• **WRITTEN INSTRUCTION 1**
Rewrite the rows in the part that opens with the line containing "This screenshot has height=1568, width=724." and closes at the end of the rows, replacing "Filter options" with "Sort options" and leaving everything else unchanged. Leave the pictures out of your answer.

• **DOCUMENT SEGMENT**

We’re into the late rounds of the draft for our review, and at this point I switch over from full reports to shorter capsule-sized analyses. Why? The odds of any of these players providing any kind of value is slim. Not impossible but slim. I should note that while pitchers will occasionally make an impact, for the position players, it is nearly impossible to do much more than dent a big league roster.
Since 2000, the Mets have had two players drafted this late sign with the team and make the big leagues. To date those players have played a total of 25 games: Joe Hietpas (one game) and Juan Centeno (24 games), both catchers and very, very marginal ones at that. If you go back ten years further, other marginal talents emerge: failed catcher Mike Jacobs (-2.4 career bWAR), first baseman Earl Snyder (19 career games), catcher Jason Phillips (-1.7 bWAR), outfielder Benny Agbayani (1.3 bWAR), catcher Vance Wilson (3.8 bWAR), and outfielder Ricky Otero (-0.9 bWAR).
In 25 years, the Mets have found a grand total of eight position players (four of them catchers), and only two players made a positive impact as bench players. In still other words, teams are pretty good at identifying position players early and do so. Expand the criteria to round ten, and things barely improve (and improve only because of Daniel Murphy and Josh Thole, the latter of whom has been worth a whopping 0.2 WAR over his career).
Keep in mind: if a player is signable and fell this far, there’s a reason.
Round 21: Taylor Henry
Henry is a left-handed pitcher from Centenary College of Louisiana, a Division III school. The Southern Collegiate Athletic Conference’s pitcher of the year despite only making two starts, Henry had a mammoth season, posting a 1.59 ERA while striking out 85 hitters over 62.1 innings of work. Henry isn’t the first Centenary pitcher the Mets have drafted: they also found Seth Lugo there in 2011.
Athletically built at 6-foot-2 and 185, Henry appears to rely upon deception to get hitters out, throwing from a low three-quarters arm angle. I don’t have a scouting report or even a velocity report, so we’ll have to see how he looks once he arrives at Kingsport.

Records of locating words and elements
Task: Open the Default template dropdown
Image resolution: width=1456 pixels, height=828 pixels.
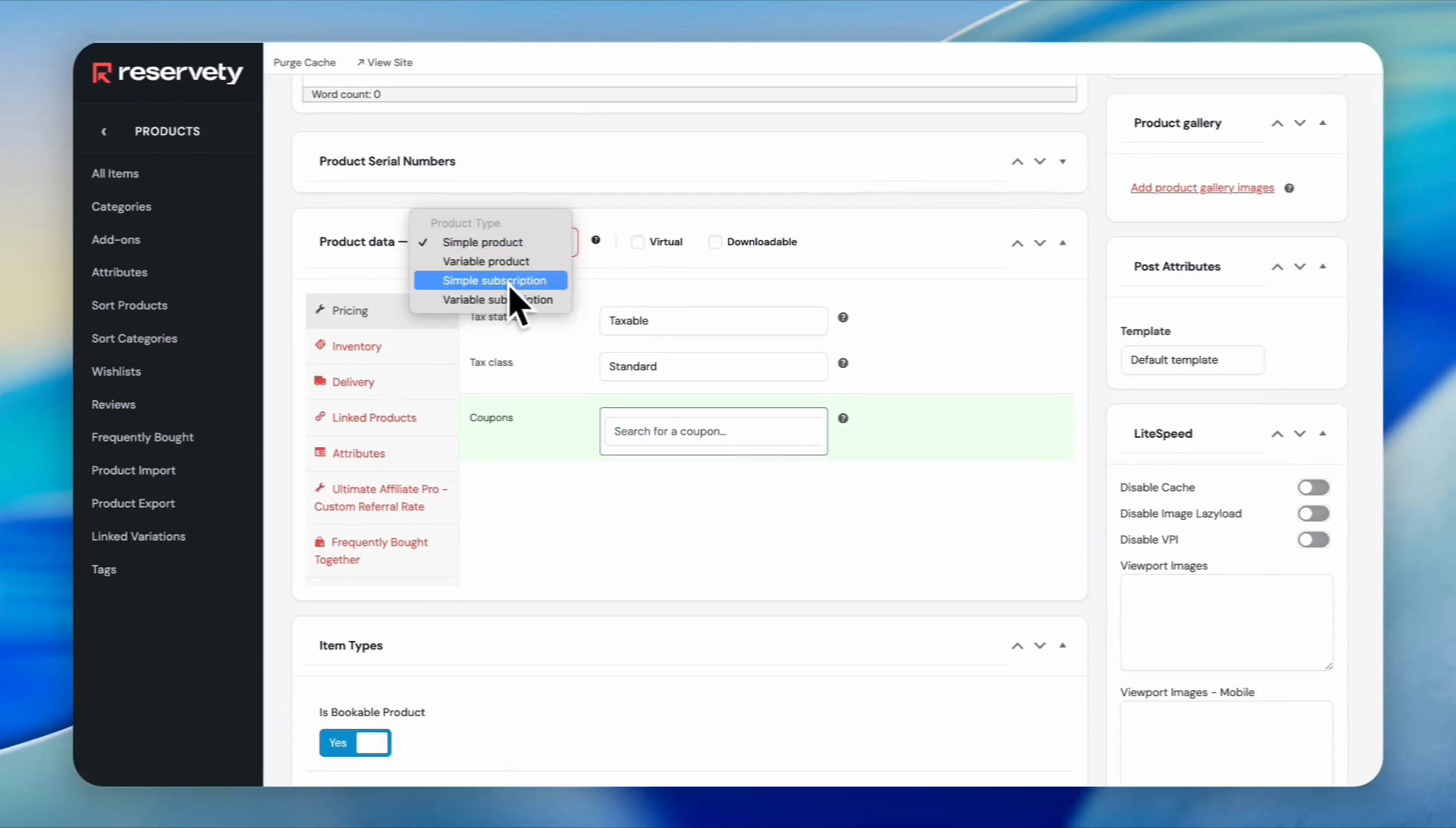Action: (1192, 360)
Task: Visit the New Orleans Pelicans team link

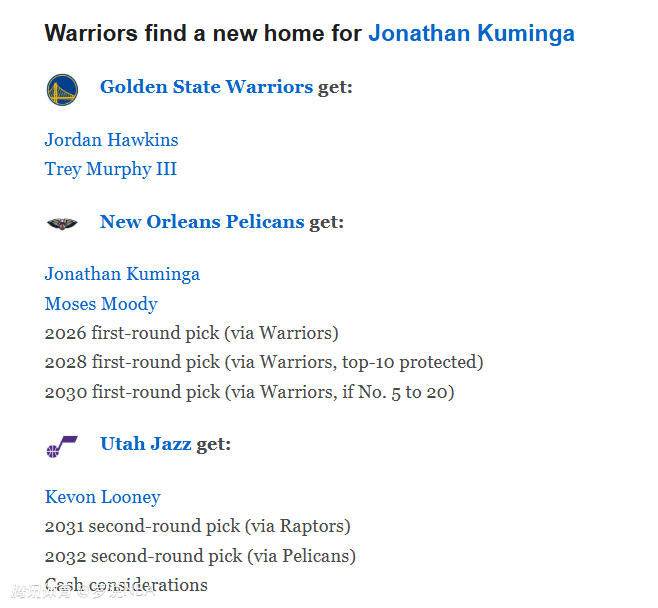Action: (201, 222)
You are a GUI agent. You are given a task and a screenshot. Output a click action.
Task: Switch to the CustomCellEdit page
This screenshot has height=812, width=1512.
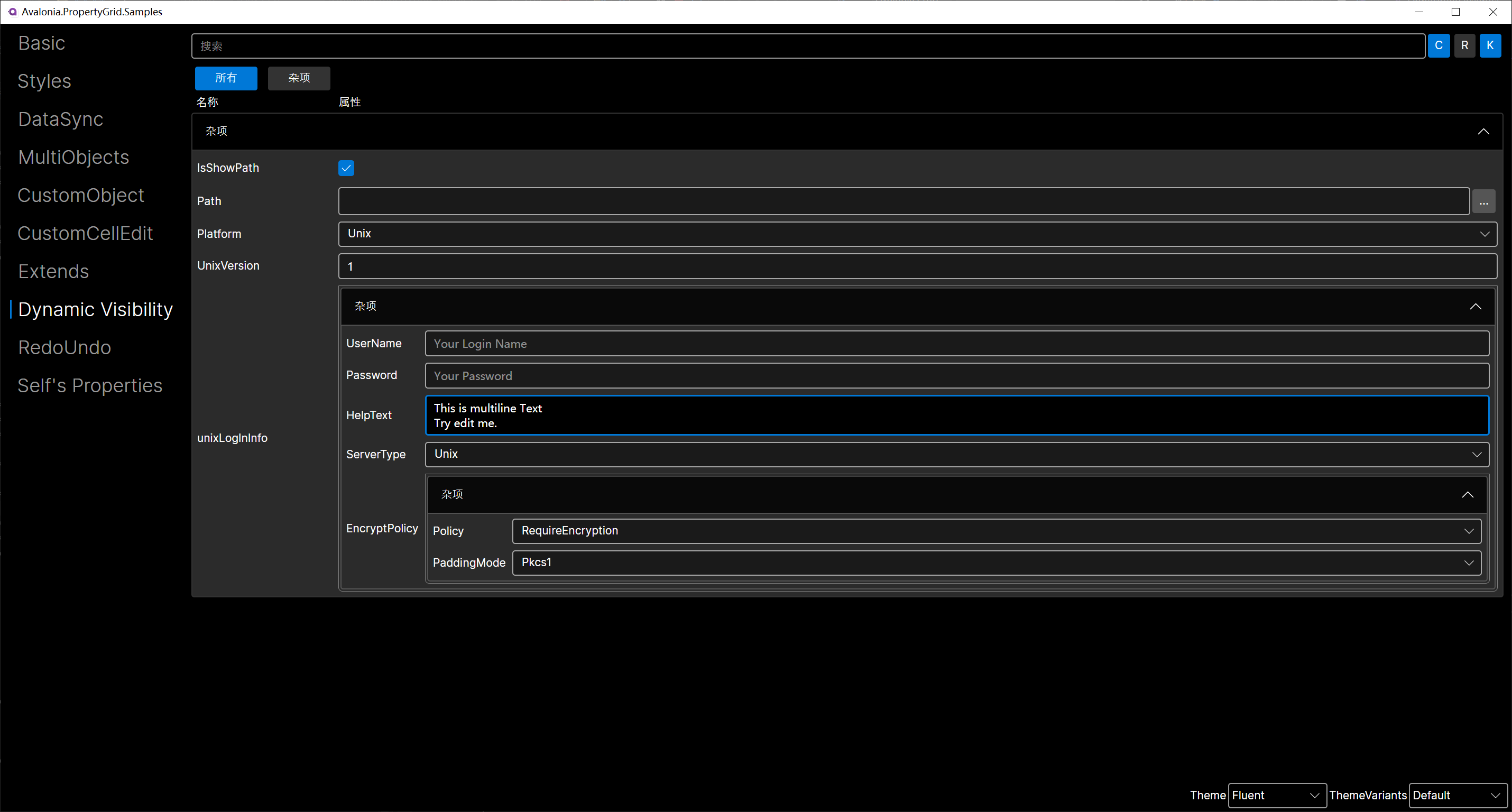85,234
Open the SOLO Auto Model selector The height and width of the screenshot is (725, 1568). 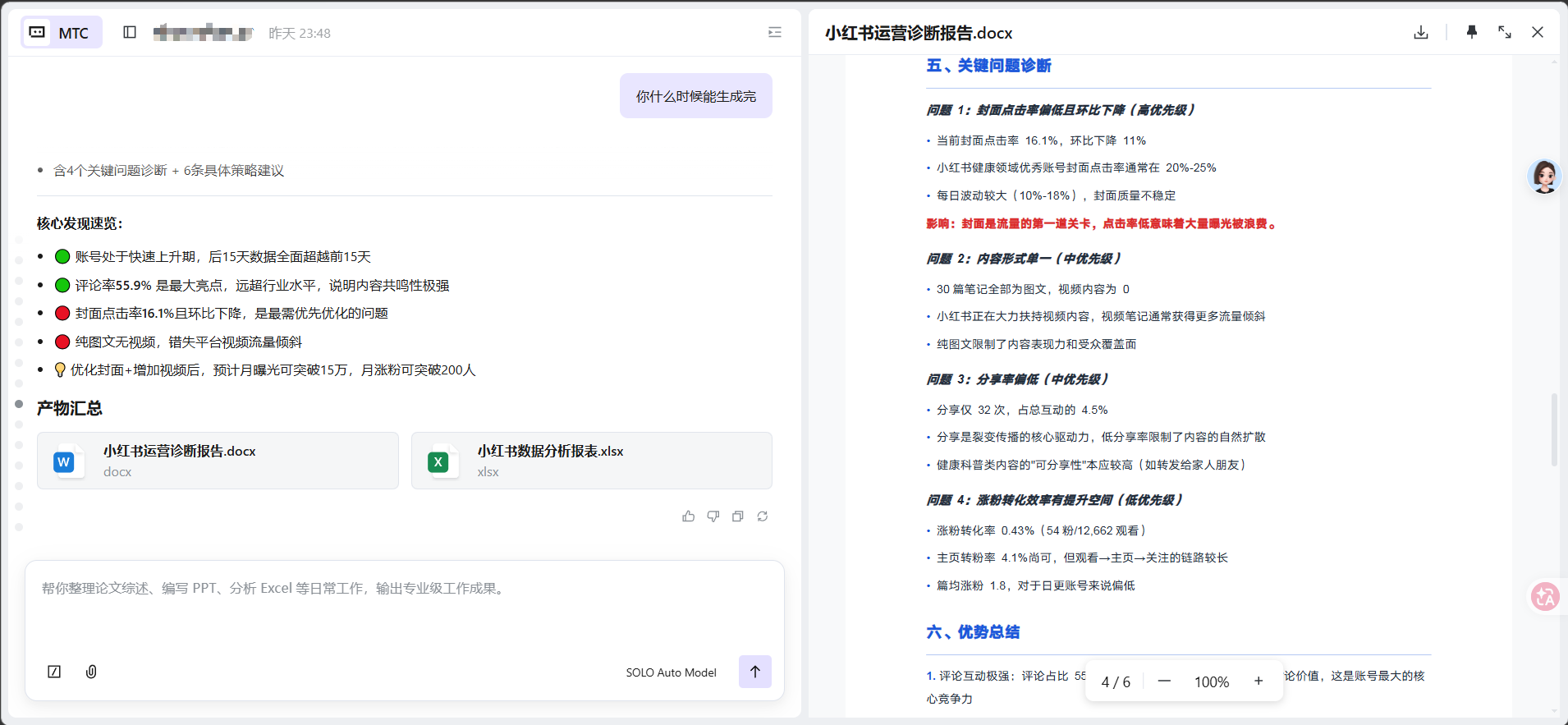tap(671, 672)
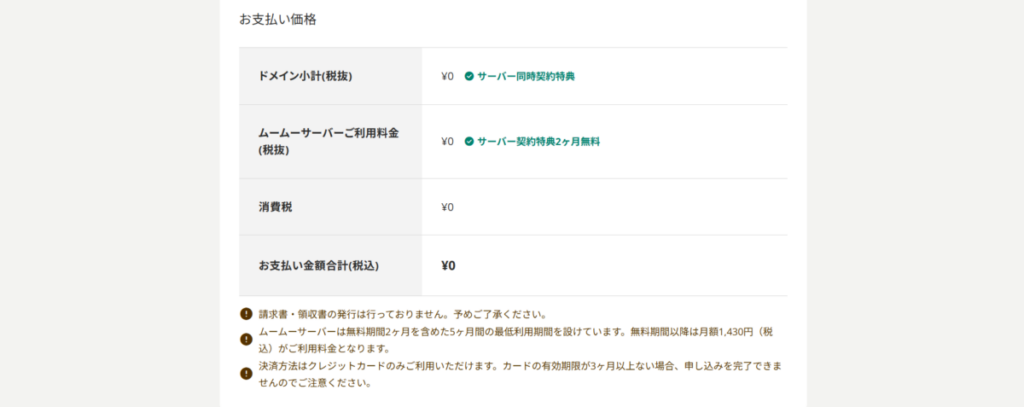Click the ¥0 amount in the 消費税 row
Image resolution: width=1024 pixels, height=407 pixels.
pos(447,207)
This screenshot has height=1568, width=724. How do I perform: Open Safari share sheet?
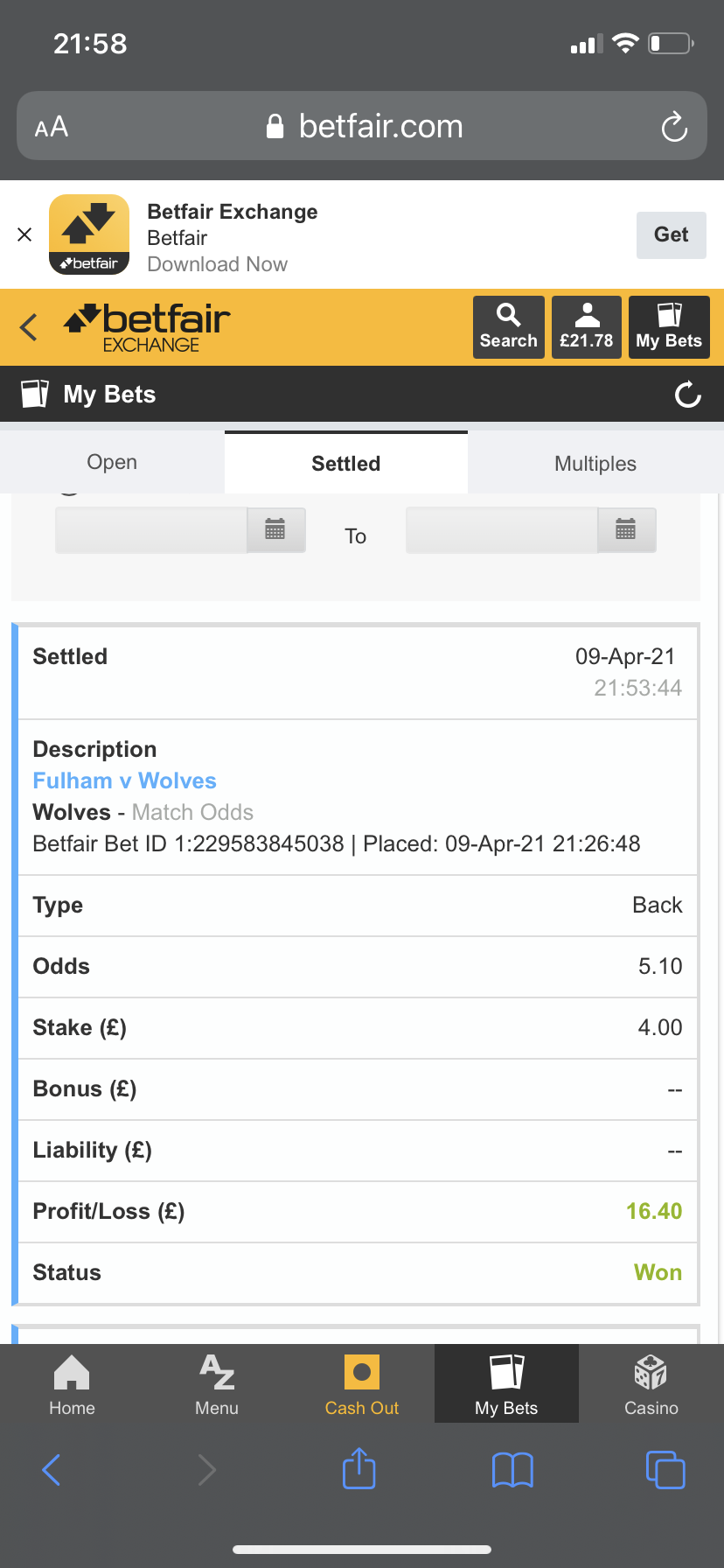(x=359, y=1469)
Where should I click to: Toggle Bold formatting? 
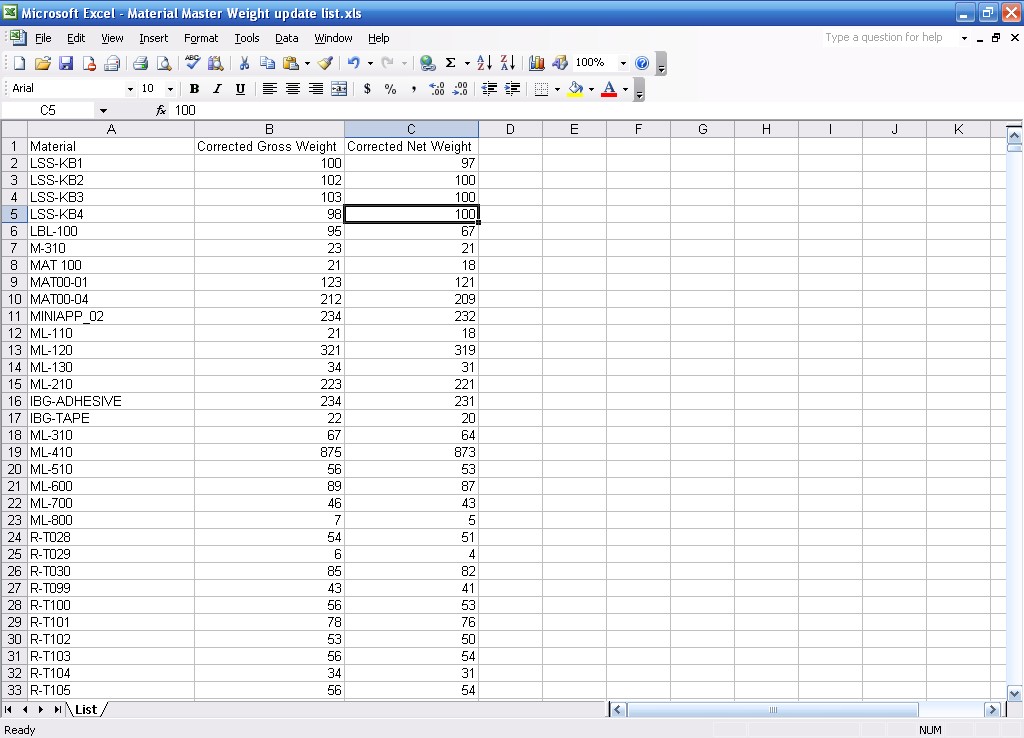194,89
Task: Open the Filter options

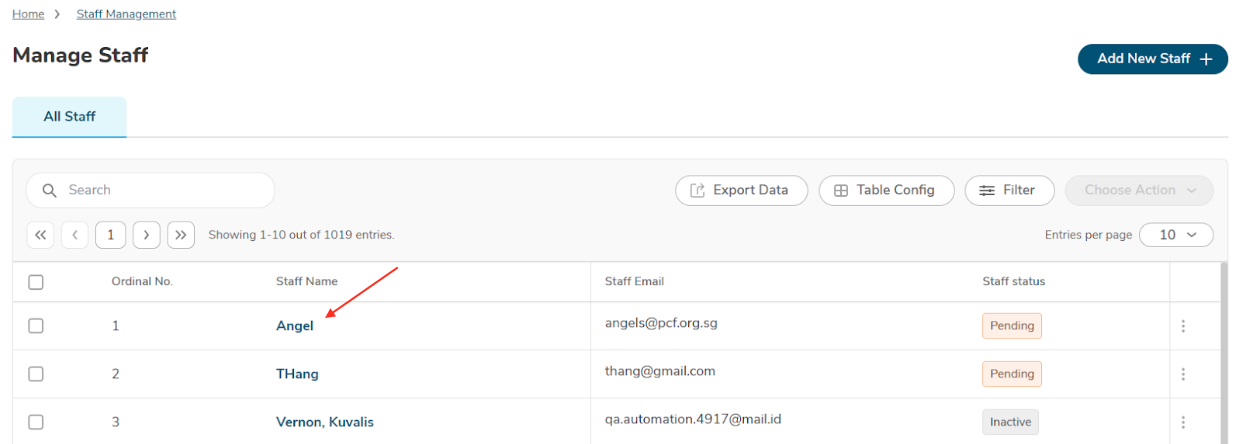Action: coord(1009,190)

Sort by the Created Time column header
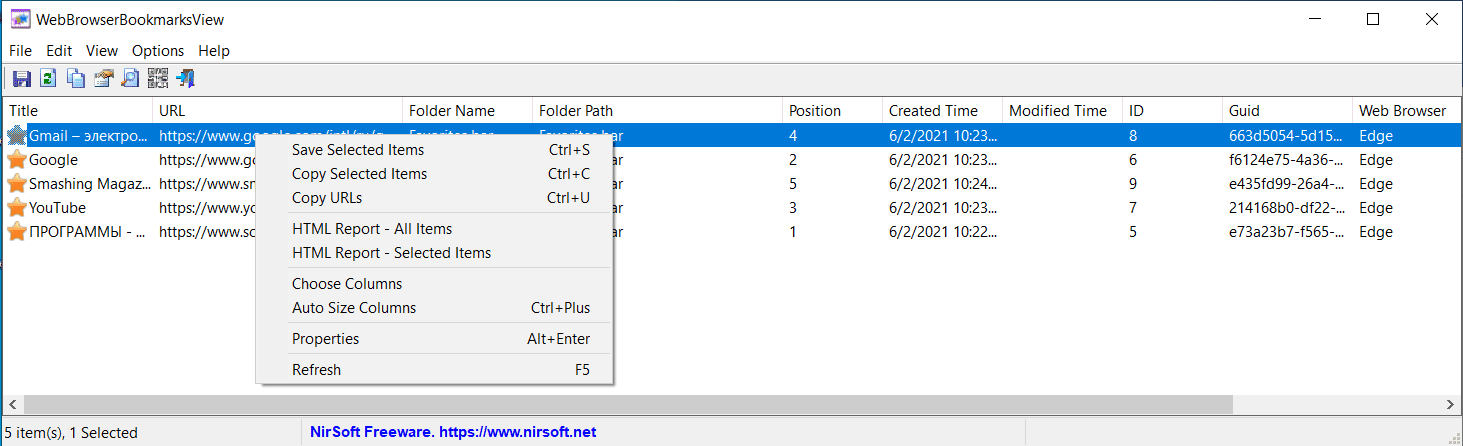click(x=933, y=111)
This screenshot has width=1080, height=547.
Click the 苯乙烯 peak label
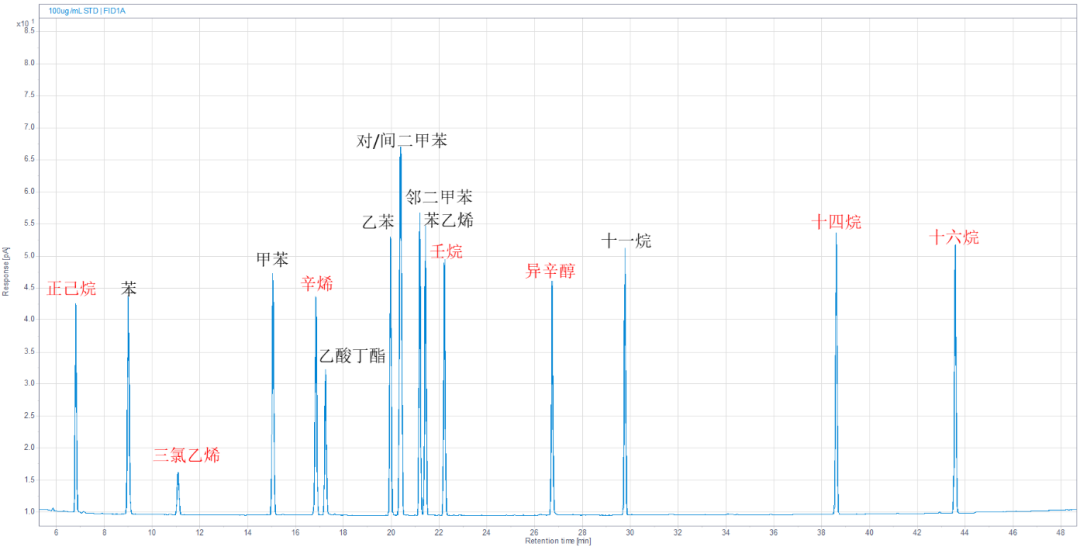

• **WRITTEN INSTRUCTION 2**
From the review of the Mets' late-round draft picks, copy word for word the part that opens with the words containing "We’re into the" and closes with "big league roster.".

• **PROBLEM SOLUTION 1**
This screenshot has height=1568, width=724. How do I perform: Open Safari share sheet?
(x=359, y=1469)
Where should I click to: Toggle Bold formatting? 
194,89
Task: Open the Sort options

Action: coord(1009,190)

Sort by the Created Time column header
click(x=933, y=111)
This screenshot has width=1080, height=547.
Click the 苯乙烯 peak label

• **PROBLEM SOLUTION 2**
We’re into the late rounds of the draft for our review, and at this point I switch over from full reports to shorter capsule-sized analyses. Why? The odds of any of these players providing any kind of value is slim. Not impossible but slim. I should note that while pitchers will occasionally make an impact, for the position players, it is nearly impossible to do much more than dent a big league roster.